どうやら、日本人の誰かから教えてもらったのが、若いフィリピン人英語教師たちの、心の琴線に触れたらしく、ことあるごとにみんなで歌っているとのこと。校歌か応援歌みたいな感じ。

そういうのが好きなんだったら、ベストフレンドと、他に何曲か、比較的最近の日本ポップスを練習して、次のタイミングで歌いましょうと約束。
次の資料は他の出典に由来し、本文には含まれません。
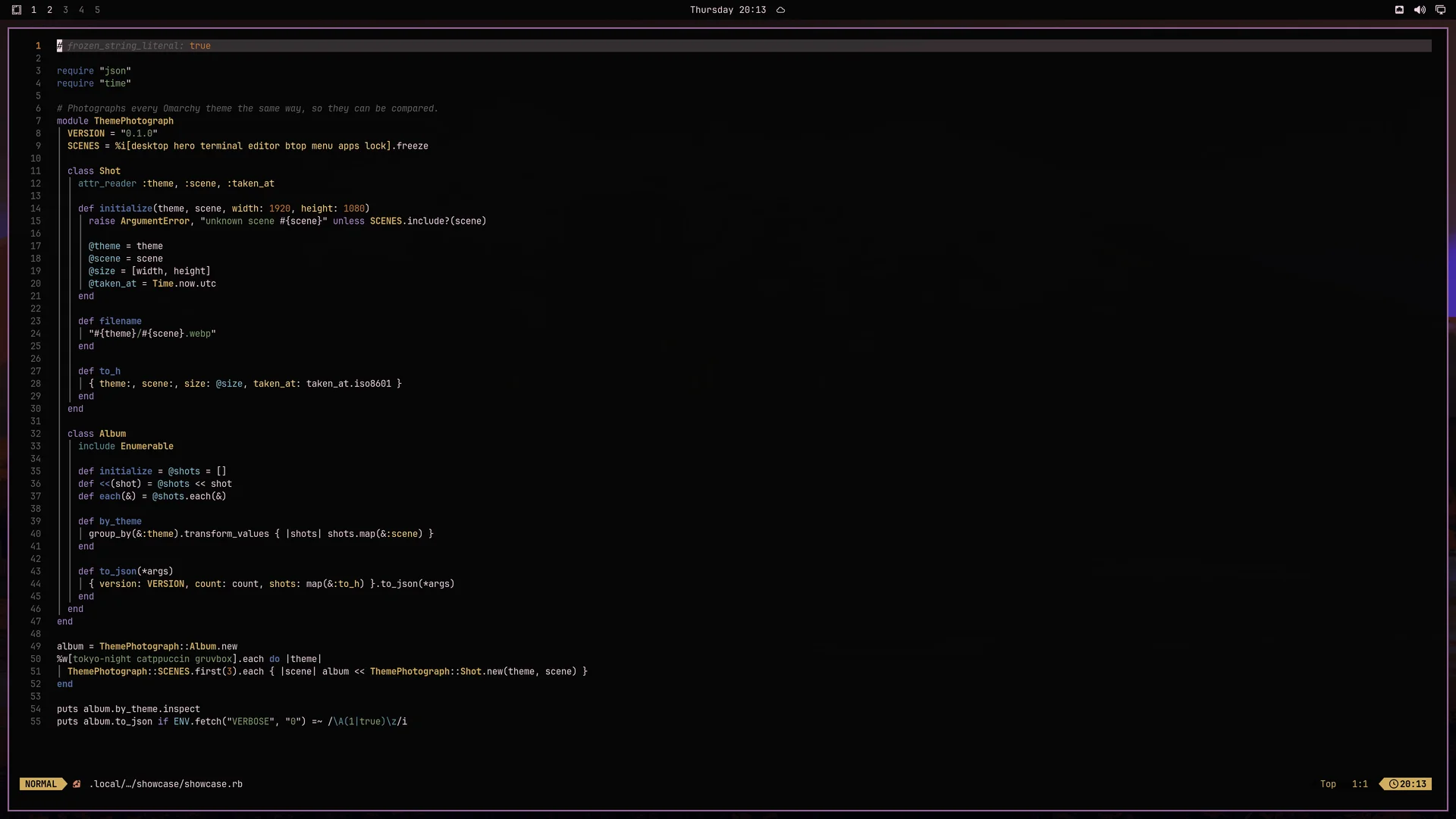Place cursor on 'module ThemePhotograph' line
Viewport: 1456px width, 819px height.
(115, 121)
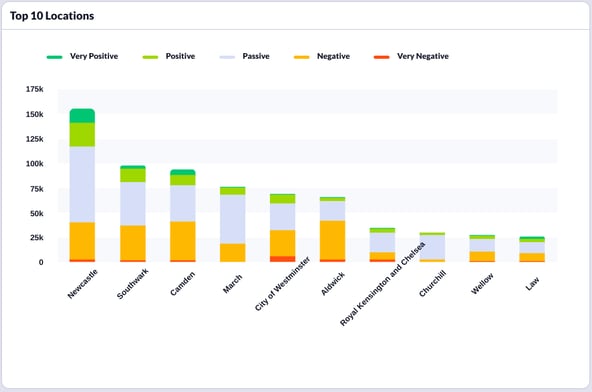Toggle the Very Positive legend series
This screenshot has height=392, width=592.
click(x=82, y=56)
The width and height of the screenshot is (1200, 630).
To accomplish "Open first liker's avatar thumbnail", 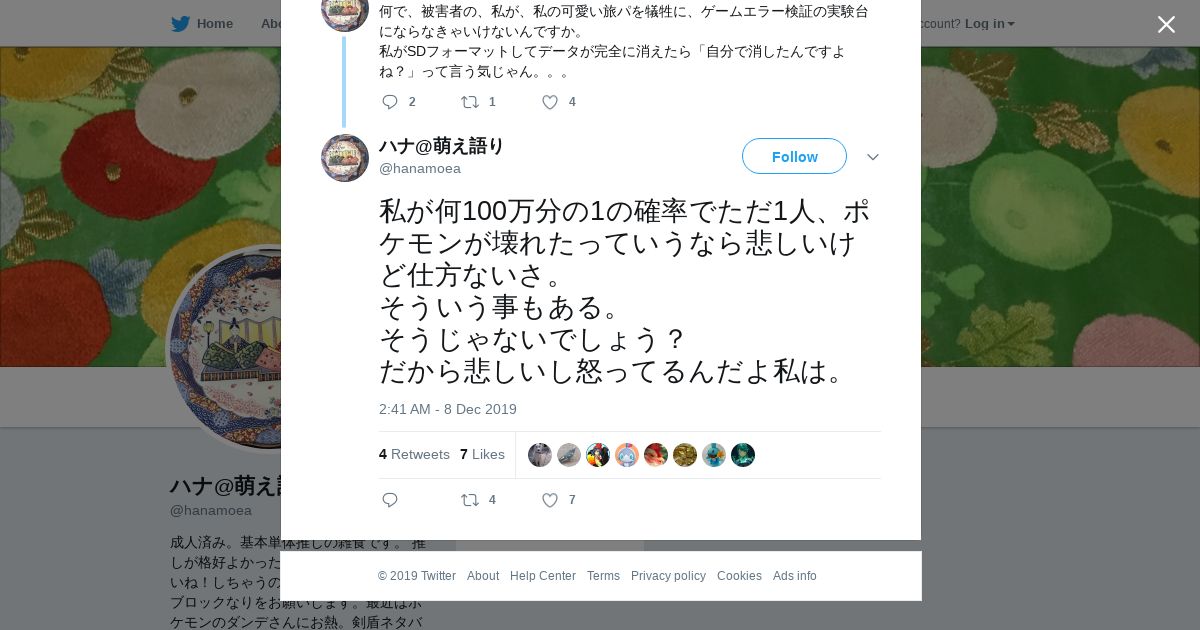I will (x=540, y=455).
それを果たすために、ベストフレンドを含めて、家内が好きな平井堅さん、私のお気に入りの山下達郎さん、さらには、今年(2020年)リリースされた最新 J POP 曲などを、連日の歌い込み。

もちろんそれだけでなく、日本語にタガログ語、英語など、昔から愛聴していたスタンダードナンバーも、レパートリーに組み込んで、今では、歌詞を見ながらとは言え、ざっと40曲ぐらいは、何とか人前で歌える程度になっています。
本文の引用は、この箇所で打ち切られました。